(Directions):
Identify and copy all lines of the material where the string "input" is found.

== Segment start ==

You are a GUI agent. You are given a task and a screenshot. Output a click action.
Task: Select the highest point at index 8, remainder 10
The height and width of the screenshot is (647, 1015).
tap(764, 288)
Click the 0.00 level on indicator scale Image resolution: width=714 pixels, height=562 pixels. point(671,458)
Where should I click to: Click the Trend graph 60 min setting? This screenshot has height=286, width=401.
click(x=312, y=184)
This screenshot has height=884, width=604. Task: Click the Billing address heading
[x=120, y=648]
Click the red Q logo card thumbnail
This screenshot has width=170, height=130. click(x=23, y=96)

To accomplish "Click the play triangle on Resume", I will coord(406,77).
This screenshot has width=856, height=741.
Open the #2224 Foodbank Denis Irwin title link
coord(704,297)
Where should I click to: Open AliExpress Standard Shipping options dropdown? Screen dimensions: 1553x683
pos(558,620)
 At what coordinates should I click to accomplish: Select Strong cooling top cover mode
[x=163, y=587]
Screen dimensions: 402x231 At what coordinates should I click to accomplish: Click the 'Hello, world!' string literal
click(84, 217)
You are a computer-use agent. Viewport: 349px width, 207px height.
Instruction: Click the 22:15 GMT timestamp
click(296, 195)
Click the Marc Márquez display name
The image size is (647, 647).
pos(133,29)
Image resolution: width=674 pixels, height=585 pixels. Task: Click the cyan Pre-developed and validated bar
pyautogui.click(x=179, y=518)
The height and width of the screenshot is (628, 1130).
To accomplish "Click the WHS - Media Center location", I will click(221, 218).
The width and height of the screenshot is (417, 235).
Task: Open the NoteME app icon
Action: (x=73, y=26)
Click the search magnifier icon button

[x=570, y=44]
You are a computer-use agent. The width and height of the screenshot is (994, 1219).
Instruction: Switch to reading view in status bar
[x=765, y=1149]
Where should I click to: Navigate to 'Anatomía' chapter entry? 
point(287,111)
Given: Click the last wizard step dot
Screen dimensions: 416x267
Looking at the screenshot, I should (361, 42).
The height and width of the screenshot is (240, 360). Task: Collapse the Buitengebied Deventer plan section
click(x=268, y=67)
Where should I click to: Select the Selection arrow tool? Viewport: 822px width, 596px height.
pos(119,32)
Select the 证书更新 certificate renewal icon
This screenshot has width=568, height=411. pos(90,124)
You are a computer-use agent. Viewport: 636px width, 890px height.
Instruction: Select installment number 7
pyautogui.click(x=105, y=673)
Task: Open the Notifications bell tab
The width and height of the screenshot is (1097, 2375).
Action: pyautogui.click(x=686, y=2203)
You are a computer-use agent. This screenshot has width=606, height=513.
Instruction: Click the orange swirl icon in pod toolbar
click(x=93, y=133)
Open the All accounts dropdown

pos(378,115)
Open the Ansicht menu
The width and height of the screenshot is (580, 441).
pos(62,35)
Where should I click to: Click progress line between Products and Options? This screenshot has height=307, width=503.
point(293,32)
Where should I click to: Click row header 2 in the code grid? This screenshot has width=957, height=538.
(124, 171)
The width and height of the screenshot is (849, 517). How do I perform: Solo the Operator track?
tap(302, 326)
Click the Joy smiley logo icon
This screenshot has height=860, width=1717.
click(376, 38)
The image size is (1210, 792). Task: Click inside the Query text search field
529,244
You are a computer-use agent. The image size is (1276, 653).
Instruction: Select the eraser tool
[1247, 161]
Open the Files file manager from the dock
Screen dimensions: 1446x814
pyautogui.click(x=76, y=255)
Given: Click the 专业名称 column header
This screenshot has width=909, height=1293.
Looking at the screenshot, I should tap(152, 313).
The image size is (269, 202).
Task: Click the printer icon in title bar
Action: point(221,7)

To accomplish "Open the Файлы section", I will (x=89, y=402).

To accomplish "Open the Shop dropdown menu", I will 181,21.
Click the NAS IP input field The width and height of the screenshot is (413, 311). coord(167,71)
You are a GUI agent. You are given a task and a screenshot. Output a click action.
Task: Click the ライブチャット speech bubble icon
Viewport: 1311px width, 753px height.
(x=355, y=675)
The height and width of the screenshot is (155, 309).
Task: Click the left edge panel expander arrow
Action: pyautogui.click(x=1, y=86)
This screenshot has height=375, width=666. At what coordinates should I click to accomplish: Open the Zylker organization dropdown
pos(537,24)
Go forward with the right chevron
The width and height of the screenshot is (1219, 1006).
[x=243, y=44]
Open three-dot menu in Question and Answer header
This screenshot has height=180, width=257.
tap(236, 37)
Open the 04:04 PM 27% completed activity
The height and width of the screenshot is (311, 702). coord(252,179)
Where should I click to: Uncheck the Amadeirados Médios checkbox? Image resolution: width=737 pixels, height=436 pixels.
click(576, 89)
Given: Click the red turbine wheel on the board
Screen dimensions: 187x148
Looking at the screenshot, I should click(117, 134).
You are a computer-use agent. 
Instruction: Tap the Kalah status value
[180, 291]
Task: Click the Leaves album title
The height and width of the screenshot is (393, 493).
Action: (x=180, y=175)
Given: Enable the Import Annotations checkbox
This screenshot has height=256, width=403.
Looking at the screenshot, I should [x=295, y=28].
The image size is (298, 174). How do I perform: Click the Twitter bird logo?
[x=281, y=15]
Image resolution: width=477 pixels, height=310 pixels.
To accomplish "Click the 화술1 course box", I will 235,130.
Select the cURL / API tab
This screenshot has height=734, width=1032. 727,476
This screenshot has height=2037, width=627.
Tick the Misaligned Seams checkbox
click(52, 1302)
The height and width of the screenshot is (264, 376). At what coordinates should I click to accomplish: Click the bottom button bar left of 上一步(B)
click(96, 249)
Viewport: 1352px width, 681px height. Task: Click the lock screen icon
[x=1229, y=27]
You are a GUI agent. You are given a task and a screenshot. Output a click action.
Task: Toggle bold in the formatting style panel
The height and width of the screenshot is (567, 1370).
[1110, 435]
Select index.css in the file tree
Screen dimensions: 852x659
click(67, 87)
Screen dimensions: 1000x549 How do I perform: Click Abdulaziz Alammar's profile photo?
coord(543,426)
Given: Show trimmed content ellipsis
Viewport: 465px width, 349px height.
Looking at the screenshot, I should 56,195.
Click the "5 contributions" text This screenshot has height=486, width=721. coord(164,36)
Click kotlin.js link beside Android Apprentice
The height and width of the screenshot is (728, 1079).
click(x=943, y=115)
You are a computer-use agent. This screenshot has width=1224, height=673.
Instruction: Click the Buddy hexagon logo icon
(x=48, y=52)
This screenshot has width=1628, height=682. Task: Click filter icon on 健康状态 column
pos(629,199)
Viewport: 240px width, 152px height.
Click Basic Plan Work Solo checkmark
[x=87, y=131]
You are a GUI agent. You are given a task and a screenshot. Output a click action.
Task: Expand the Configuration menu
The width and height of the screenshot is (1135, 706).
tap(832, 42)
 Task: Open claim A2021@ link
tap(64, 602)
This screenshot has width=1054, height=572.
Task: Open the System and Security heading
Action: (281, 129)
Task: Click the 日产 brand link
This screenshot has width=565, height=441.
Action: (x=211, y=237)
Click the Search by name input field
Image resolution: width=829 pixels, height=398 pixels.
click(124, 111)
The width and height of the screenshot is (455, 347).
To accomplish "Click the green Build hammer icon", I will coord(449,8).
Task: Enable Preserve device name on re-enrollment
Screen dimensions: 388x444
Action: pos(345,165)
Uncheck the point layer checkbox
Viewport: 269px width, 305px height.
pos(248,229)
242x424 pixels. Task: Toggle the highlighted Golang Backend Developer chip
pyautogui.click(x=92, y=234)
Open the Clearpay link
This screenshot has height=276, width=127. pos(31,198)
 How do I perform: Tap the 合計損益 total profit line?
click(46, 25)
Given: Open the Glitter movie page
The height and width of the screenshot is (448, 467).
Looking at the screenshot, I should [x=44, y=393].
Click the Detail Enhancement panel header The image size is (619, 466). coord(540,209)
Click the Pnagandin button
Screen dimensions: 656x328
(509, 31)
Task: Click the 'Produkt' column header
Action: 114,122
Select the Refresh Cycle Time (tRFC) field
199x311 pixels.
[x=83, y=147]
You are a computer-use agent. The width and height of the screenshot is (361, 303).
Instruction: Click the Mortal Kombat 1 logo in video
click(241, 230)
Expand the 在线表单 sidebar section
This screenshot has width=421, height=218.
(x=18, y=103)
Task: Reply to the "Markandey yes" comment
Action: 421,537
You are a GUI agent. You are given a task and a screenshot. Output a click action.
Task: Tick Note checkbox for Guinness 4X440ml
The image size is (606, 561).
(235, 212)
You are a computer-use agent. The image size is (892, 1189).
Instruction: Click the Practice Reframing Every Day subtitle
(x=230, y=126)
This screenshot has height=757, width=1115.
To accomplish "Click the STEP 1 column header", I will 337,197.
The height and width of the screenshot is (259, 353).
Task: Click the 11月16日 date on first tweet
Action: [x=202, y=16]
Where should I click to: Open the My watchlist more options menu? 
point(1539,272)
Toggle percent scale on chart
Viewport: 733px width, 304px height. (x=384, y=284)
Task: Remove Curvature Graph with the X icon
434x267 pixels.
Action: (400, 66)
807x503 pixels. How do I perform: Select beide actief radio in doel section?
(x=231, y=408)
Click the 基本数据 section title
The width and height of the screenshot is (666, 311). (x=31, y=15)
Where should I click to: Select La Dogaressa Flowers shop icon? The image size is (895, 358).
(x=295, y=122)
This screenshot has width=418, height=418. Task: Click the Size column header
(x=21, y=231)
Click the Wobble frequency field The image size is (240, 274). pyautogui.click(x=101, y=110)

== Segment end ==

(Finished exercise):
Click the NAS IP input field The width and height of the screenshot is (413, 311). coord(167,71)
Click the Search by name input field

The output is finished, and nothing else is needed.